Reproduce literalmente todas las líneas del listado siguiente.

> _DATOS DE ENTRADA_:
++++++++

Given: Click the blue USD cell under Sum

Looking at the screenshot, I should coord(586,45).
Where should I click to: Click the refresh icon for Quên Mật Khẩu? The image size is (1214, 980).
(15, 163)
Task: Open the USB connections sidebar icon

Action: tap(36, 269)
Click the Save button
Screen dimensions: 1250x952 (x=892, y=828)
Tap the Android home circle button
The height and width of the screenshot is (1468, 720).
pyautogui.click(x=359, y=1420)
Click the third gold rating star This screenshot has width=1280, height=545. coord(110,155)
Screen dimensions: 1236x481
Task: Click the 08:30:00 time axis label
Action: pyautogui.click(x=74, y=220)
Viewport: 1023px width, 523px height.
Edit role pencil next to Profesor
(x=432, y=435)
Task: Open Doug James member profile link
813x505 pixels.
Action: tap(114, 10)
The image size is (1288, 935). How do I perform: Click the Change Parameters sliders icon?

++++++++

> _RESULTADO DEL EJERCICIO_:
Given: Click the blue USD cell under Sum

Looking at the screenshot, I should coord(586,45).
Where should I click to: Click the refresh icon for Quên Mật Khẩu? The image size is (1214, 980).
(15, 163)
Task: Open the USB connections sidebar icon

Action: tap(36, 269)
Click the Save button
Screen dimensions: 1250x952 (x=892, y=828)
Tap the Android home circle button
The height and width of the screenshot is (1468, 720).
pyautogui.click(x=359, y=1420)
Click the third gold rating star This screenshot has width=1280, height=545. coord(110,155)
Screen dimensions: 1236x481
Task: Click the 08:30:00 time axis label
Action: pyautogui.click(x=74, y=220)
Viewport: 1023px width, 523px height.
Edit role pencil next to Profesor
(x=432, y=435)
Task: Open Doug James member profile link
813x505 pixels.
Action: tap(114, 10)
The image size is (1288, 935). How do I perform: Click the Change Parameters sliders icon?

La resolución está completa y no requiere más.